In der erneuten Einfaltung des Begriffs als Ausgangspunkt der Logik des Wesens ist das Absolute das mit sich Identische geworden, d.h. das Wesen ist reflektierte Beziehung auf sich und damit identisch mit sich. Es ist wichtig zu erkennen, dass die Einheit von Sein und Denken Insich-Sein geworden und damit nicht einfach eine Abstraktion vom Sein entstanden ist, wie das bei der Verstandesidentität der Fall ist, die das Andere des Begriffs als unabhängige Grösse weiterbestehen lässt. Das Wesen als Absolutes – gerade weil es Absolutes ist - muss deshalb sein Anderes, sein Nicht-Identisches aus sich heraus hervorgehen lassen, ist nicht einfach eine Abstraktion vom Sein, sondern lässt dieses in ihm Aufgehobene in neuen Begriffsbildungen entstehen, die auseinander hervorgehen, jedoch nicht länger als einfaches Übergehen unter Verlust des vorhergehenden Begriffs wie in der Logik des Seins (z.B. Dasein – Fürsichsein), sondern als ständig sich vermittelnde Entgegensetzung und Einseitigkeit (z.B. Grund – Existenz). Im Prozess der Vereinseitigung werden die Entgegensetzungen stufenweise aufgehoben bis sie im daraus entstehenden Begriff selbst, der Einheit von Sein und Wesen, bewältigt werden können.  
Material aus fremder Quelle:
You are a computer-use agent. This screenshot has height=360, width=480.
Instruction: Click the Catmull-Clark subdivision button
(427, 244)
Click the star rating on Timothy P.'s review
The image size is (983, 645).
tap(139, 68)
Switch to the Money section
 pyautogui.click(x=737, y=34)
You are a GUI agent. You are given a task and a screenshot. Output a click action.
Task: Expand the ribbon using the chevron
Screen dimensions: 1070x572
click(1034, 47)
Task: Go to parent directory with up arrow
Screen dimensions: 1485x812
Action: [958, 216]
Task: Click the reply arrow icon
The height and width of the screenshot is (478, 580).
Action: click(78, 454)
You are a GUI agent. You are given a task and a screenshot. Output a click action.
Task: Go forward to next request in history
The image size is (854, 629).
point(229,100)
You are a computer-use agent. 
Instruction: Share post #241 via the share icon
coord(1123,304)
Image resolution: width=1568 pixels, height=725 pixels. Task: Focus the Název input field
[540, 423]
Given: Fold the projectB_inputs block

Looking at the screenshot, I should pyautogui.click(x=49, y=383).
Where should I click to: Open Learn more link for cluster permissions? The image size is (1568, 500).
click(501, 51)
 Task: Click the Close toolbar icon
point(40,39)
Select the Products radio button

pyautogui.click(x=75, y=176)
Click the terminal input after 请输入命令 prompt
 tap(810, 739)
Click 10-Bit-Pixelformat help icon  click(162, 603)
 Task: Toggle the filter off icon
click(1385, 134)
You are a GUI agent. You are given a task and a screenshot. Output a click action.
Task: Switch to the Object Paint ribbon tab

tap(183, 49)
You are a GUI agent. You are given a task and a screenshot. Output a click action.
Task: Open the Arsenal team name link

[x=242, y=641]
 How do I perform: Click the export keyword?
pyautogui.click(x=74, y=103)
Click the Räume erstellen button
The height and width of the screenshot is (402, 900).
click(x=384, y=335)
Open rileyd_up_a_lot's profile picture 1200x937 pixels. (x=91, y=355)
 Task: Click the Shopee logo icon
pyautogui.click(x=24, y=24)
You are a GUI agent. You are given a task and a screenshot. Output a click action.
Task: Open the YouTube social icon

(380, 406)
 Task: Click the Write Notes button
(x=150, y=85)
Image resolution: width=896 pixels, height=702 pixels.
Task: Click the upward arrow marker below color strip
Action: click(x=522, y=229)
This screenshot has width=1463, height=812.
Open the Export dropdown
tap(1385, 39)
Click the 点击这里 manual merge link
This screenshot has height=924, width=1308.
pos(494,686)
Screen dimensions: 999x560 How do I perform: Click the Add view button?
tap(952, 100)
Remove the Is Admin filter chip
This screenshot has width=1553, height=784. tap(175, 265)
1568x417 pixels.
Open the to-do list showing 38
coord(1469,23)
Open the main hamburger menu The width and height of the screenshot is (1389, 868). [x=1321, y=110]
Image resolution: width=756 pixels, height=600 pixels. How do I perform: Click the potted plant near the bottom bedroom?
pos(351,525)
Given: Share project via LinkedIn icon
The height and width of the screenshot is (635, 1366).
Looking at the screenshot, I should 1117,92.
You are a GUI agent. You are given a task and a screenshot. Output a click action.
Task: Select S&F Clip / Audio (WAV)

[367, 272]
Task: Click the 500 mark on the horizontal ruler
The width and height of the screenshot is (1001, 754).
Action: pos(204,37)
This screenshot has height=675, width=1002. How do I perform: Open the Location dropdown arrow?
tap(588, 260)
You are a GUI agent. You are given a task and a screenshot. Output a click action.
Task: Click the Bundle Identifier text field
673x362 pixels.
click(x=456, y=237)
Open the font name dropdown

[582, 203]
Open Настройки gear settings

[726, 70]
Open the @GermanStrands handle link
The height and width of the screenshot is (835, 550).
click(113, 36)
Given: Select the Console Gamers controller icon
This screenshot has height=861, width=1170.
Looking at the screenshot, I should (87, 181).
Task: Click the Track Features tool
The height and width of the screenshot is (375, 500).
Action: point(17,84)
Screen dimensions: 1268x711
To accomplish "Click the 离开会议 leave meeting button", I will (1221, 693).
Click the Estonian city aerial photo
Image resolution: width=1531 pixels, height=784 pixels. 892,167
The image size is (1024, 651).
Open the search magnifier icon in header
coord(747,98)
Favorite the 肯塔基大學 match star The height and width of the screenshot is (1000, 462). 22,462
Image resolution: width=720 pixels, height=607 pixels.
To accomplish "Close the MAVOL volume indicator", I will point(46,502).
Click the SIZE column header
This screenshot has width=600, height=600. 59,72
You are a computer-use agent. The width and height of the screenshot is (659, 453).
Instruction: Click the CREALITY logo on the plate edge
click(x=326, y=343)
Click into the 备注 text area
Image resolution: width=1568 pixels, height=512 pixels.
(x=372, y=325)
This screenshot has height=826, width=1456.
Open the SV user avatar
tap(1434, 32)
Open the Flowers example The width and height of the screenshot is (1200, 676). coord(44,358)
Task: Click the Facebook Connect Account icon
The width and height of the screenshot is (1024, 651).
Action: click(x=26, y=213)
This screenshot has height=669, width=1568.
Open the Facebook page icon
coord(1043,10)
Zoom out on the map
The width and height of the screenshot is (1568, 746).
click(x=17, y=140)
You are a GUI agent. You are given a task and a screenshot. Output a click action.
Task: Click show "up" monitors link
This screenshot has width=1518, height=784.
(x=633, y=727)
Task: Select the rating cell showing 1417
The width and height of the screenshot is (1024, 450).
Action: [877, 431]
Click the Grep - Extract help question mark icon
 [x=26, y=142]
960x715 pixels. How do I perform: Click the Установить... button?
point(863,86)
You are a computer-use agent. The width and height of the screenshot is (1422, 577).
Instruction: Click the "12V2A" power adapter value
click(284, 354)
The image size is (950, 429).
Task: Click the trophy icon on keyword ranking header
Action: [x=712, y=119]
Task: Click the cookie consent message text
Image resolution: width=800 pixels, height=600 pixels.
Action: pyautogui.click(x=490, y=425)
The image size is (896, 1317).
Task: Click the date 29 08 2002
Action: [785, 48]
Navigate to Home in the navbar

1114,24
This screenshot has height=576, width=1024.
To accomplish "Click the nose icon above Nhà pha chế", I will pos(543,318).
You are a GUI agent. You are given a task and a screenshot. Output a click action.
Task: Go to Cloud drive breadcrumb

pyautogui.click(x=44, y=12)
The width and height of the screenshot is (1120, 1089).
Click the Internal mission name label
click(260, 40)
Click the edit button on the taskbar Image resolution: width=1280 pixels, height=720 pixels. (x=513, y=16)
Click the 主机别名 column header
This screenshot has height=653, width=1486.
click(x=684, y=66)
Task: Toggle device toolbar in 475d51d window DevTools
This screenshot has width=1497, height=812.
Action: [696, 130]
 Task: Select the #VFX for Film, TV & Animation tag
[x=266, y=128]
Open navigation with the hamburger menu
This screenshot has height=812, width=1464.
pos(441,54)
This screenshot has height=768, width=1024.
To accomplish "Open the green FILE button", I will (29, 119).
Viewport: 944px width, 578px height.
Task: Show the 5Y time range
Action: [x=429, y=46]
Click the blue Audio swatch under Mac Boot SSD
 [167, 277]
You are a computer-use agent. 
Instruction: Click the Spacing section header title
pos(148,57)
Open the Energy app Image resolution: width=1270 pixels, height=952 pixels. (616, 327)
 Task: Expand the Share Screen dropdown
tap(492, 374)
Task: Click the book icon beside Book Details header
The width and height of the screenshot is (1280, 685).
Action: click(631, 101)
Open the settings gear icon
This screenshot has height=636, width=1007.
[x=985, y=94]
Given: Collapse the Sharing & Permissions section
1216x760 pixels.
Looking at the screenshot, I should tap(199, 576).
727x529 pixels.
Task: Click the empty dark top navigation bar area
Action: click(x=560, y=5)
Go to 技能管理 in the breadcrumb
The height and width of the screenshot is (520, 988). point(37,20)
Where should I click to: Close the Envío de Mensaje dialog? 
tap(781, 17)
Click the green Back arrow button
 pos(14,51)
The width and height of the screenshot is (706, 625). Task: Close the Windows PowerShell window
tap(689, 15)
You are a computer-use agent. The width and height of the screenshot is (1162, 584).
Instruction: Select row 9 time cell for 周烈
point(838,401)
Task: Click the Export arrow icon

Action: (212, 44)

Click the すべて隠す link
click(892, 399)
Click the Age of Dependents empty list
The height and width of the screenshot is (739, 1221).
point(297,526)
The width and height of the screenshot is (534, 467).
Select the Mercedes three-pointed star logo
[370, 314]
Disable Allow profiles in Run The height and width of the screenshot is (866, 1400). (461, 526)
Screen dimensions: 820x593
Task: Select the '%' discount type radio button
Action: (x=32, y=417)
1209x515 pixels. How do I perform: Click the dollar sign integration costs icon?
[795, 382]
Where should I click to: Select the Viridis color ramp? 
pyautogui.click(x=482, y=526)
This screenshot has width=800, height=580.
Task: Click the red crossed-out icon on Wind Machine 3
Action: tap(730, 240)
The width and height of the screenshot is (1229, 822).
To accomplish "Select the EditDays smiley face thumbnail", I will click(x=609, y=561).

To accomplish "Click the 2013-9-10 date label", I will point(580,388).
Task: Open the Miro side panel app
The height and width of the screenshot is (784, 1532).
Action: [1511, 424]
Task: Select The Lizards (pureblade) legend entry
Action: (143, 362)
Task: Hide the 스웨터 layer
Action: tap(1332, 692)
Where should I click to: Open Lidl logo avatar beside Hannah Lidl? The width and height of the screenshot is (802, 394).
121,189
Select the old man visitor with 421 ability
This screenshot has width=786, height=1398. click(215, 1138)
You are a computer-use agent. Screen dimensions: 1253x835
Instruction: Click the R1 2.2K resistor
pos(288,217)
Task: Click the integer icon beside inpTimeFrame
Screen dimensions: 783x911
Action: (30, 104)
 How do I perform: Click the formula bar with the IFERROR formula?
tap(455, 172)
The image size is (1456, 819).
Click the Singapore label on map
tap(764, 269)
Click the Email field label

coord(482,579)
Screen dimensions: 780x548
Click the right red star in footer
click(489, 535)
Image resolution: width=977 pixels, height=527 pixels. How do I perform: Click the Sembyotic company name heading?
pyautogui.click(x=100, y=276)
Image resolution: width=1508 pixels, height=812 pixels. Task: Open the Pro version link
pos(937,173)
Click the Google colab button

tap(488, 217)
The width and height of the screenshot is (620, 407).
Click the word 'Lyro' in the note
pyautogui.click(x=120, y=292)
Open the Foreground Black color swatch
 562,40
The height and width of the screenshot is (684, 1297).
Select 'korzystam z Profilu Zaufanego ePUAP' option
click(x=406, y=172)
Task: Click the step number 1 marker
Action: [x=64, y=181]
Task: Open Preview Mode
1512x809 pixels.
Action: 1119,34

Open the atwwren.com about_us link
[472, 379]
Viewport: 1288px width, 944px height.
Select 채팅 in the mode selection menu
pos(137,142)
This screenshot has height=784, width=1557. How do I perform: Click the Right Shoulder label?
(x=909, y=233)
Die Negation des Wesens – sein Nicht-Identisches – geht somit als Beziehung, Unterschied, Gesetztsein, Vermitteltsein hervor, die nun explizit zum Thema der Logik werden und nicht länger als Qualitatives, Bestimmtheit, Grenze, Anderssein (Negation des Seins), Endliches und Unendliches nur implizit behandelt werden. Damit wird die Logik des Wesens gleichzeitig eine kritische Hinterfragung der Denkgesetze, die von der formalen Logik und der neuzeitlichen Erkenntnistheorie als formale Entitäten, als Ding an sich, unabhängig vom Inhalt behandelt werden.

Das Wesen ist Insichsein gewordenes Sein, das sich auf sich Beziehende. Das Absolute ist damit die Einheit von Identität und Unterschied geworden. Aus dieser Einheit geht es nun nicht mehr heraus und der Unterschied setzt sich als Abstossung von sich selbst. Es geht somit jetzt um die Vermittlung zwischen der Identität des Wesens und seinem gesetzten Unterschied. Es ist nicht mehr der Philosoph, der die Vermittlung im Nebeneinander von Sein und Anderssein führt, sondern das Wesen selbst, das Insichsein gewordene Sein. Damit ist die Vermittlung im Begriff selbst erreicht, allerdings nur an sich, da das subjektive Moment noch nicht explizit die Vermittlung übernimmt, sondern die Wirklichkeit immer noch als objektiv vorgegeben nimmt. Erst wenn die Wirklichkeit in den an und für sich seiendern Begriff zurückgegangen ist, kann der Begriff seine Objektivität selber setzten, die Absolutheit der Liebe in ihrem Andern.

Das Wesen als Reflexion in sich setzt als ersten Begriff der Vermittlung von Identität und Differenz den Begriff des Grundes - die erste Ausfaltung des Begriffs in der Wesenslogik. Dabei wird der Widerspruch der beiden aufgehoben in einem Dritten, sie werden zu Momenten des Grundes. Diese Entwicklung entspricht dem Werden, das die beiden Momente des Seins und des Nichts in sich vermittelt und ihnen damit ihre Absolutheit genommen hat. Allerdings ist beim Werden die Vermittlung noch eine äussere, da in der Seinslogik noch keine Einheit der beiden voraus-gesetzt, nur von einer einfachen bestimmunglosen Übereinstimmung von Sein und Nichts ausgegangen werden konnte.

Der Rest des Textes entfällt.